* Entries provided *
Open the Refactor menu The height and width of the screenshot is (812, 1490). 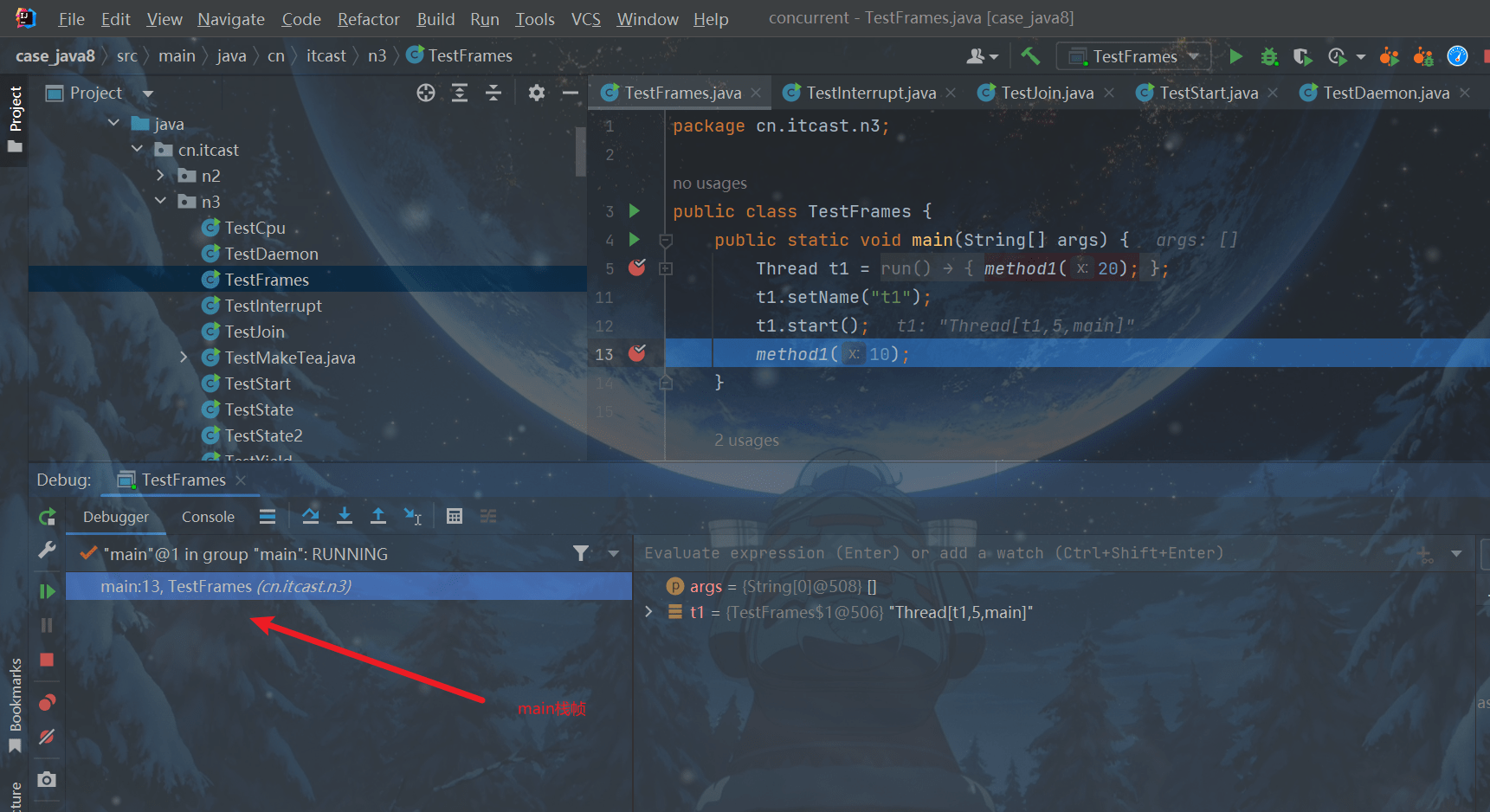(368, 19)
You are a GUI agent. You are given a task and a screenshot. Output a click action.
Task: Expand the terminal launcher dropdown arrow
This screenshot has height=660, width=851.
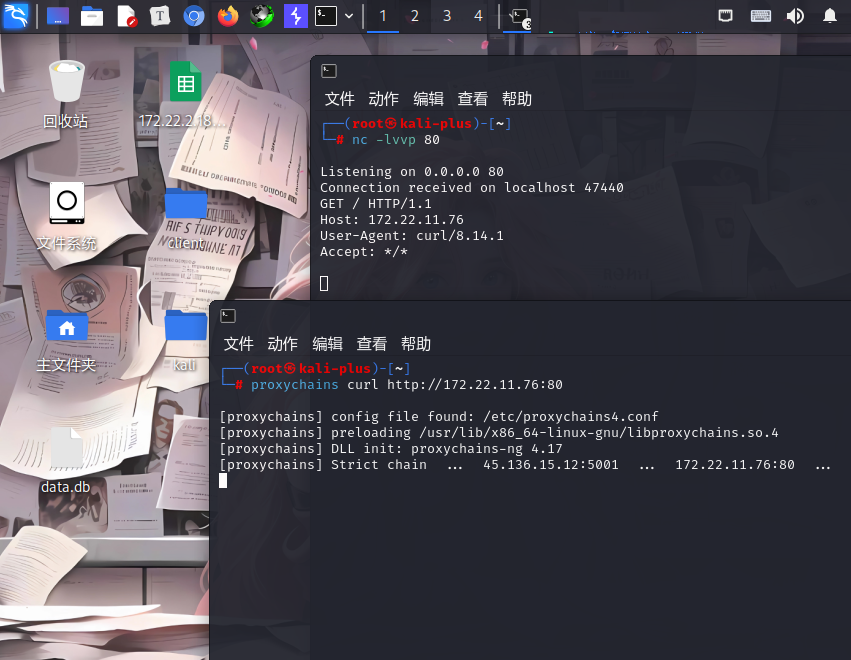(349, 16)
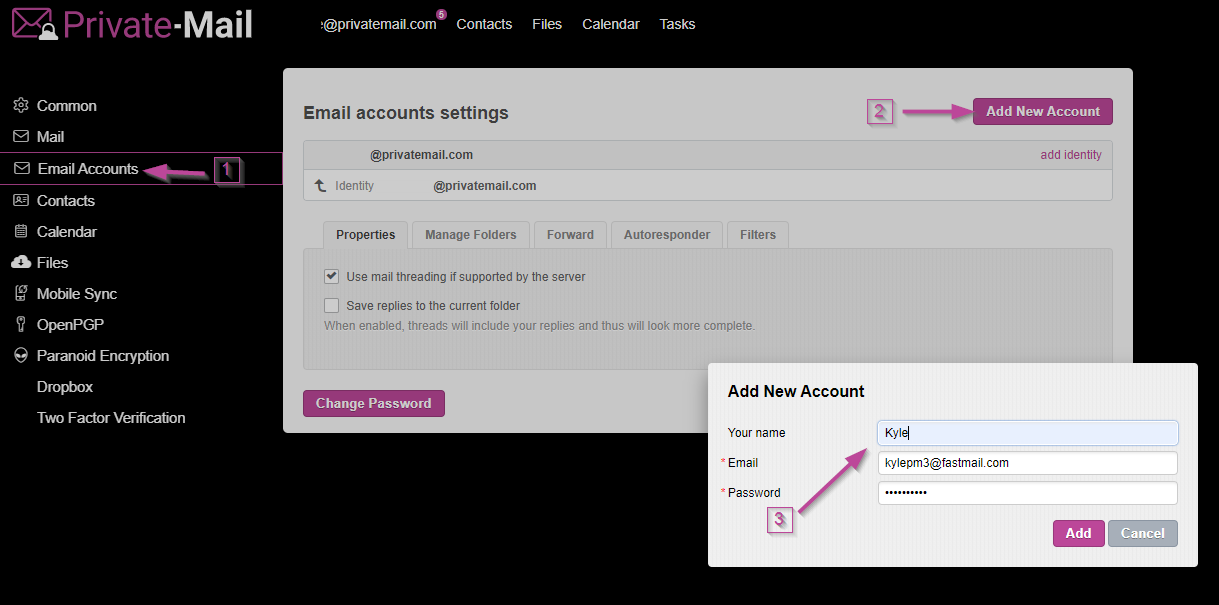
Task: Open Tasks in the top navigation
Action: 677,24
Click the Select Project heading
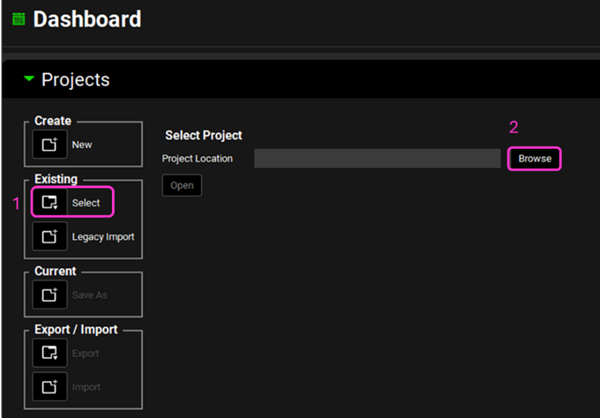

* Task goal *
The copy starts at the line holding "You are a GUI" and ends at the last line of the records above. Transcribe those lines exactly, pictures excluded.

* Response *
You are a GUI agent. You are given a task and a screenshot. Output a click action.
Task: Expand the terminal launcher dropdown arrow
This screenshot has height=660, width=851.
(349, 16)
Task: Open Tasks in the top navigation
Action: 677,24
Click the Select Project heading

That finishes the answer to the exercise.